Structure and reactivity of [RuII(terpy)(N^N)Cl]Cl complexes: consequences for biological applications

Abstract

The crystal structures of [Ru^II(terpy)(bipy)Cl]Cl·2H₂O and [Ru^II(terpy)(en)Cl]Cl·3H₂O, where terpy = 2,2′:6′,2′′-terpyridine, bipy = 2,2′-bipyridine and en = ethylenediamine, were determined and compared to the structure of the complexes in solution obtained by multi-nuclear NMR spectroscopy in DMSO_d-6 as a solvent.
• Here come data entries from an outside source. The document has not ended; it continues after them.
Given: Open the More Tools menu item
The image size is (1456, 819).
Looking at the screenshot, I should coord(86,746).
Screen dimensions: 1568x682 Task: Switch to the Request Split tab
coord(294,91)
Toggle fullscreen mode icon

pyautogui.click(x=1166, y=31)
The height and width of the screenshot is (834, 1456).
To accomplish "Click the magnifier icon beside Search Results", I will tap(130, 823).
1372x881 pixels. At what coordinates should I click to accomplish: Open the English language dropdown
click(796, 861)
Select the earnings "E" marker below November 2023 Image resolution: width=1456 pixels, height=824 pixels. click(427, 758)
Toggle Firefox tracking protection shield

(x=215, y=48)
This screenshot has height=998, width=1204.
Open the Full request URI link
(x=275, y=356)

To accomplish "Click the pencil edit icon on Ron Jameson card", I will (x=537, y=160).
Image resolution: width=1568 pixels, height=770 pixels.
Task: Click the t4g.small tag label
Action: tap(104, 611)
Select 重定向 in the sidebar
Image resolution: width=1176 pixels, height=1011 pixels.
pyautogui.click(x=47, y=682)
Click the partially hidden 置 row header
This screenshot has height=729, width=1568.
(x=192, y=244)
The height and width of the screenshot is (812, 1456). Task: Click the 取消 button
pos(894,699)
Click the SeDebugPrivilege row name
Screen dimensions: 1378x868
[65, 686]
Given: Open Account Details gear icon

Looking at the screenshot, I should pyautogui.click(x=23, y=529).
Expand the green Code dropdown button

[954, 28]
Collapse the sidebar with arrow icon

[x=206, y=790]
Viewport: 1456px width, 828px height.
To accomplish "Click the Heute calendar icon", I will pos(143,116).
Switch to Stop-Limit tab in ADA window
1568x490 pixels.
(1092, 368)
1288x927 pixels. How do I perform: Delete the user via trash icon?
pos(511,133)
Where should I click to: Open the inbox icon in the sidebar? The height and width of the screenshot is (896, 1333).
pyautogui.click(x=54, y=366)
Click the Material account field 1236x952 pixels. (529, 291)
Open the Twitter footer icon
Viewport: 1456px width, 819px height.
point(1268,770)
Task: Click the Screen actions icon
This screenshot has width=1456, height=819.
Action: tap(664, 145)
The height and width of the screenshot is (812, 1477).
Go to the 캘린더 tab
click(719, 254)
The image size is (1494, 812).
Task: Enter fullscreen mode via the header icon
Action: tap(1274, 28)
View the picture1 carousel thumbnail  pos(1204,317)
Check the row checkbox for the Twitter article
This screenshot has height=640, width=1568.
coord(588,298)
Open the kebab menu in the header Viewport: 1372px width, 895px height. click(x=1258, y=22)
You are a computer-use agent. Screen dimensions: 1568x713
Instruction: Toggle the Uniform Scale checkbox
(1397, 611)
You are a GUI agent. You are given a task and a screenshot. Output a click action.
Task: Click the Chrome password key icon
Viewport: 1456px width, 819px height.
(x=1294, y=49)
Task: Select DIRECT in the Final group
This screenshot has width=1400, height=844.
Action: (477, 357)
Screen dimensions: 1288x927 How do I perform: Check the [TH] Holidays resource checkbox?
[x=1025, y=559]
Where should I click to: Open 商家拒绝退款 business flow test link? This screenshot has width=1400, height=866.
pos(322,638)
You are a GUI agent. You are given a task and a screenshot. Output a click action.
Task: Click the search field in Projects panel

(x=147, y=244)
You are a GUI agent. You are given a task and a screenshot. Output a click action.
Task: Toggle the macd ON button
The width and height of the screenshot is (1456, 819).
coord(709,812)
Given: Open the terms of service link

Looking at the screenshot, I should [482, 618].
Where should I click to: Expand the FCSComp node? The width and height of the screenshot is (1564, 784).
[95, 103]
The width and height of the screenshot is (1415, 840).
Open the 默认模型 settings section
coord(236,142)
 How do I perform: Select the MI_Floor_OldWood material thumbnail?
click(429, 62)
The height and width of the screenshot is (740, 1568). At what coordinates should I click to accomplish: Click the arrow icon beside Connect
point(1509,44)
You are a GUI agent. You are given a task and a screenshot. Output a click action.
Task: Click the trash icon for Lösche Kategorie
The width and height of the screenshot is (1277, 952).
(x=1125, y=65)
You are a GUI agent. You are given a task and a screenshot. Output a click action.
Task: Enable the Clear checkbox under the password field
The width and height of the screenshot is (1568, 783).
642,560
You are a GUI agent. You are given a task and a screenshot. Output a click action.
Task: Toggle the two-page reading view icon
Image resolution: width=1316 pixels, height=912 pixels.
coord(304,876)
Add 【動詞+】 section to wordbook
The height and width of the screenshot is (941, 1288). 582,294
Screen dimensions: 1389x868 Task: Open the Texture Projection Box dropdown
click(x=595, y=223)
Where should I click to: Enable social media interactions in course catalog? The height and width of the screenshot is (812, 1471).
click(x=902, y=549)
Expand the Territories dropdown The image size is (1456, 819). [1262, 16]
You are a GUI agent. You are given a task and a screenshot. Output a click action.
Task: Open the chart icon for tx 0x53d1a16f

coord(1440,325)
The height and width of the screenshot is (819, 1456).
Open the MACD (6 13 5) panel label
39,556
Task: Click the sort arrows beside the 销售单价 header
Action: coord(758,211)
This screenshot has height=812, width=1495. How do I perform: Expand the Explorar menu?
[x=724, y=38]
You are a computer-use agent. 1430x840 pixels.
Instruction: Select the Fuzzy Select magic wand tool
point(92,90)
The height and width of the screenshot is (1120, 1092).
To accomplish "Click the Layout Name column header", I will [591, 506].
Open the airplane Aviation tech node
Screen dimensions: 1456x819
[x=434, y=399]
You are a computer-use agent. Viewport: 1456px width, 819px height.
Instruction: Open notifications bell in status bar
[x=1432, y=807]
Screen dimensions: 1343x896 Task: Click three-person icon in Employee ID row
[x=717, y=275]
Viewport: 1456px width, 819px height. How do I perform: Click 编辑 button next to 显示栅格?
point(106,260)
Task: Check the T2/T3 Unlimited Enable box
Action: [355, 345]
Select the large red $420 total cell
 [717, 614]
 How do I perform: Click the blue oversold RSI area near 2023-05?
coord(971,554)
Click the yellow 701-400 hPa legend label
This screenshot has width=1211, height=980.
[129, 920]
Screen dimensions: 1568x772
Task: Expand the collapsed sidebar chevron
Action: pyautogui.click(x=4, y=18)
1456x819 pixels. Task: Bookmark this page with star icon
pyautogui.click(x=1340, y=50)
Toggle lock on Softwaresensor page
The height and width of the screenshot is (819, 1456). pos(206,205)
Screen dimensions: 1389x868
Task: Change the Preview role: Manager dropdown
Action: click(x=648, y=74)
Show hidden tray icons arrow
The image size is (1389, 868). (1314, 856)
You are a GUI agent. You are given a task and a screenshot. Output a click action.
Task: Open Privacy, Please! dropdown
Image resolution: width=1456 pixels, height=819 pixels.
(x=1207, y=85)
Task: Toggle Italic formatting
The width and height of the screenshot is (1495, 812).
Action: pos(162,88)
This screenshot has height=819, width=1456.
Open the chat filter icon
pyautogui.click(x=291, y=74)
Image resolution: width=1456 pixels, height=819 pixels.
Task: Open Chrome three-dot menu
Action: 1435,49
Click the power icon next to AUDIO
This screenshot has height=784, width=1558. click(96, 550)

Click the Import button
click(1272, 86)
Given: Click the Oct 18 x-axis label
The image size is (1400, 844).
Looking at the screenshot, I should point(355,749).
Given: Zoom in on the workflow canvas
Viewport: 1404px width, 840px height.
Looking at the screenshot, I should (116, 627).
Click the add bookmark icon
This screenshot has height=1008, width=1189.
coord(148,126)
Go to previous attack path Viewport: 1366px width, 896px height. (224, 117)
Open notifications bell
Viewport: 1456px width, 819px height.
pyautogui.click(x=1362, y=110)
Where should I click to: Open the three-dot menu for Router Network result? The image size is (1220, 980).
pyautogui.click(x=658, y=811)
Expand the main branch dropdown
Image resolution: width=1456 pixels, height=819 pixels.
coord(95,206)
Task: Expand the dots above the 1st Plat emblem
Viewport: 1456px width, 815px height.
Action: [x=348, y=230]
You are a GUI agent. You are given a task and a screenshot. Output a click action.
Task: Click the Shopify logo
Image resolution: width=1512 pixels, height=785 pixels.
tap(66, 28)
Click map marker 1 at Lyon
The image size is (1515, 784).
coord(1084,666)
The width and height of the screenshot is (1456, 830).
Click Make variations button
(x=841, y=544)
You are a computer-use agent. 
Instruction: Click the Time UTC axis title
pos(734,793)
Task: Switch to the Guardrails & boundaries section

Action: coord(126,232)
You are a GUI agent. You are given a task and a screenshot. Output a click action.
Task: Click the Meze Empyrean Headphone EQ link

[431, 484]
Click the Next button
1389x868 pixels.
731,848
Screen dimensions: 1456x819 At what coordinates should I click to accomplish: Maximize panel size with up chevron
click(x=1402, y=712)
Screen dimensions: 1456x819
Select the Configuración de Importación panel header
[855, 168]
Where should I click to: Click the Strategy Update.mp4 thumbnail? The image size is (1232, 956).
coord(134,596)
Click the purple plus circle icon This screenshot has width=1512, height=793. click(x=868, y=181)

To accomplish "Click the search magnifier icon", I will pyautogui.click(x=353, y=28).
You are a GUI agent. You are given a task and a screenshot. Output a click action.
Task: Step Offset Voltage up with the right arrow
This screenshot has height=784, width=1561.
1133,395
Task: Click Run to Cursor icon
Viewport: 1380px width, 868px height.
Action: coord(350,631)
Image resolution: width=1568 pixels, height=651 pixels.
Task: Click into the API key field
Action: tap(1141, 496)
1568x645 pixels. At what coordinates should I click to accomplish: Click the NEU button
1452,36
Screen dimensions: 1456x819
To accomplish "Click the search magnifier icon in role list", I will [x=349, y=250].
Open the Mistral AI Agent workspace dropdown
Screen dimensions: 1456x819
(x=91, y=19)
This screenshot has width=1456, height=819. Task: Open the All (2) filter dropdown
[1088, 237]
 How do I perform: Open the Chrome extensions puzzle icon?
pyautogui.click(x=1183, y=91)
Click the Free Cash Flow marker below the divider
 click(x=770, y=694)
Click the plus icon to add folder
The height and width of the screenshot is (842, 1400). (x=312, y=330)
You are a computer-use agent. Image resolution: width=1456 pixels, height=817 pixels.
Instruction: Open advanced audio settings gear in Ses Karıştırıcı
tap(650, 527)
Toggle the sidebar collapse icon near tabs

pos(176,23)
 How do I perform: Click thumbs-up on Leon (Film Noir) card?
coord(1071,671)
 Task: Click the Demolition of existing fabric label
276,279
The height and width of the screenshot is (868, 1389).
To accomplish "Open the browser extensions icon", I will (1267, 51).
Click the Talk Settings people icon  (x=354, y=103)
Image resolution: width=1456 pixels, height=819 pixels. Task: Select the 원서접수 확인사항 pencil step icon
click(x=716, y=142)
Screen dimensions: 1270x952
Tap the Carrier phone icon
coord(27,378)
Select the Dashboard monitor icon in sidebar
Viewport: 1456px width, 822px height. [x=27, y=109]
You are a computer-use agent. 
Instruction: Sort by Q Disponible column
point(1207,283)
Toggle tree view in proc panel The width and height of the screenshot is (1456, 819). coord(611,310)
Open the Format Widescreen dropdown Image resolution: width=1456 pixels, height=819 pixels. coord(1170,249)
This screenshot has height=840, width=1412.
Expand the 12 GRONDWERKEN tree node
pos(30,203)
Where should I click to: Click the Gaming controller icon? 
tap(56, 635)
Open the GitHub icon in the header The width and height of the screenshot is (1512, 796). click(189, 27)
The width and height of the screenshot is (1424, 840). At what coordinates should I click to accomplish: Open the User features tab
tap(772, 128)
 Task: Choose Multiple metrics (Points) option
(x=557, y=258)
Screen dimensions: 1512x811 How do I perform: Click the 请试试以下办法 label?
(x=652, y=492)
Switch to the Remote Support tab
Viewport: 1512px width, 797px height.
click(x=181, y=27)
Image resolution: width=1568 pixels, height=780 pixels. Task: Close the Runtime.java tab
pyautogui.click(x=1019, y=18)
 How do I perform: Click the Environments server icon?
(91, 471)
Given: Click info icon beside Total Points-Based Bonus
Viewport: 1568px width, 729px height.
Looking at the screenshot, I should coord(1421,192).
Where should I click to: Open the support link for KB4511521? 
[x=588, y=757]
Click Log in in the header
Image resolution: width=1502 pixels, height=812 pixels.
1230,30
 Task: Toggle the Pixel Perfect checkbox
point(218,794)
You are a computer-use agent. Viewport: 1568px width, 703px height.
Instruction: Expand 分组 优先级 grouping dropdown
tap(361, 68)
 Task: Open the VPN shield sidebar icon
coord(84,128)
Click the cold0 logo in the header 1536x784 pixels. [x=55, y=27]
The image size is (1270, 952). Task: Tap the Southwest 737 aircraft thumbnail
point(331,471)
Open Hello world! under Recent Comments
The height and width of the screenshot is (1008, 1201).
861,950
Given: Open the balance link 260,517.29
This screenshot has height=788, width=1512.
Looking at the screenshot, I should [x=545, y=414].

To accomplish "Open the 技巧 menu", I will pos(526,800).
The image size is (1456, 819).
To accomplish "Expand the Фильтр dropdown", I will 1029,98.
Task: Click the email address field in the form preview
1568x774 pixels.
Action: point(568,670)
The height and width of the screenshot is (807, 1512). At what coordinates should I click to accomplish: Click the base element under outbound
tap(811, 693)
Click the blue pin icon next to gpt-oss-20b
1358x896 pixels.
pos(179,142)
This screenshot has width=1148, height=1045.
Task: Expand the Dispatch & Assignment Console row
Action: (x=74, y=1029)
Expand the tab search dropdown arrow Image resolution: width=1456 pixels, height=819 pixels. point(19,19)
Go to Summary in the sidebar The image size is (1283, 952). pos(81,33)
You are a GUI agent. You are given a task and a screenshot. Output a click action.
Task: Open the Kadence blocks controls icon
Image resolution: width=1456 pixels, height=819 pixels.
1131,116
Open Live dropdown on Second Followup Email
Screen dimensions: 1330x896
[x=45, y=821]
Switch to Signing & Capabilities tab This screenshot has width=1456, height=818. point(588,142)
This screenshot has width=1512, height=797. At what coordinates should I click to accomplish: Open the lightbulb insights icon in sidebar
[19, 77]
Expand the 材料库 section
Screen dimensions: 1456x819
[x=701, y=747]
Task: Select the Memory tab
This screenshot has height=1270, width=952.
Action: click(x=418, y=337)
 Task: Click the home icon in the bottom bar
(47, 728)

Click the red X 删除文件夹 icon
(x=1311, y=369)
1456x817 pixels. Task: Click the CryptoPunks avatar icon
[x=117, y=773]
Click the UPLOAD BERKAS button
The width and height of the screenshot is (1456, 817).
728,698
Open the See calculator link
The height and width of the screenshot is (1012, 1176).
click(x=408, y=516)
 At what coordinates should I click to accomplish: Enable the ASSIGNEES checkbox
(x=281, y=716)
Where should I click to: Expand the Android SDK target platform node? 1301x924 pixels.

In aqueous solution, both chlorido complexes aquate fully to the corresponding aqua complexes, viz. [Ru^II(terpy)(bipy)(H₂O)]²⁺ and [Ru^II(terpy)(en)(H₂O)]²⁺, within ca. 2 h and ca. 2 min at 37 °C, respectively. The spontaneous aquation reactions can only be suppressed by chloride concentrations as high as 2 to 4 M, i.e. concentrations much higher than that found in human blood. The corresponding aqua complexes are characterized by pK_a values of ca. 10 and 11, respectively, which suggest a more labile coordinated water molecule in the case of the [Ru^II(terpy)(en)(H₂O)]²⁺ complex. Substitution reactions of the aqua complexes with chloride, cyanide and thiourea show that the [Ru^II(terpy)(en)(H₂O)]²⁺ complex is 30–60 times more labile than the [Ru^II(terpy)(bipy)(H₂O)]²⁺ complex at 25 °C. Water exchange reactions for both complexes were studied by ¹⁷O-NMR and DFT calculations (B3LYP(CPCM)/def2tzvp//B3LYP/def2svp and ωB97XD(CPCM)/def2tzvp//B3LYP/def2svp). Thermal and pressure activation parameters for the water exchange and ligand substitution reactions support the operation of an associative interchange (I_a) process. The difference in reactivity between these complexes can be accounted for in terms of π-back bonding effects of the terpy and bipy ligands and steric hindrance on the bipy complex. Consequences for eventual biological application of the chlorido complexes are discussed.